◆ GIVEN TEXT ◆
>>>>>

That's a bullshit framing that's a bait and switch in level, which is similar to saying "well the rail barons didnt force you to use their railroads, just use other railroads LOL". If a product or service becomes so prevalent in society then certain rules and regulations apply in a fair market and the EU commission has recognized that and finally the U.S has recognized that as well. By making that argument you also implicitly admit that the "security" argument is actually bogus and not really for the user's protection otherwise they would see no problem in granting an escape hatch for power users, but they don't do that because it's not about security an it never was.

[0] https://techcrunch.com/2024/03/21/doj-calls-apples-privacy-j...


Security is a consideration, but ultimately it's a design decision for the product. Companies can generally make design decisions for their products as they see fit. Apple is no more obliged to provide the escape hatch you describe for the iPhone, than Zojirushi is obliged to let me to change the song that plays when I press the start button.


> Companies can generally make design decisions for their products as they see fit. Apple is no more obliged to provide the escape hatch you describe for the iPhone, than Zojirushi is obliged to let me to change the song that plays when I press the start button.

<<<<<

◆ PROBLEM SET ◆
1) Reproduce the passage of the comment thread between "That's a bullshit" and "it never was.", inclusive.
2) According to the comment thread, which two authorities have recognized that certain rules and regulations apply once a product or service becomes prevalent in society?

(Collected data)
>>>>>

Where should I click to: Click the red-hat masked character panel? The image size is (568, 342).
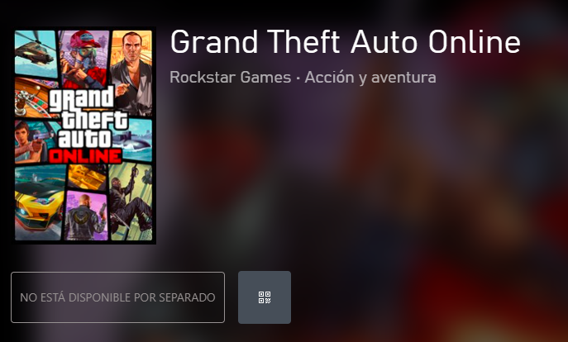coord(84,58)
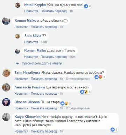The width and height of the screenshot is (126, 135).
Task: Open Natali Krypka's profile avatar
Action: [18, 5]
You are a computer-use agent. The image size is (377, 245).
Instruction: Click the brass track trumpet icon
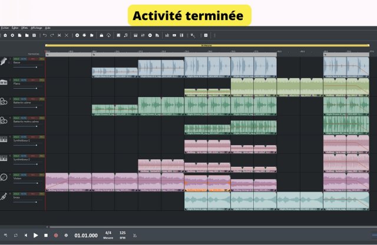[4, 196]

<<<<<

◆ ANSWER LIST ◆
1)
That's a bullshit framing that's a bait and switch in level, which is similar to saying "well the rail barons didnt force you to use their railroads, just use other railroads LOL". If a product or service becomes so prevalent in society then certain rules and regulations apply in a fair market and the EU commission has recognized that and finally the U.S has recognized that as well. By making that argument you also implicitly admit that the "security" argument is actually bogus and not really for the user's protection otherwise they would see no problem in granting an escape hatch for power users, but they don't do that because it's not about security an it never was.

2) The EU commission and the U.S.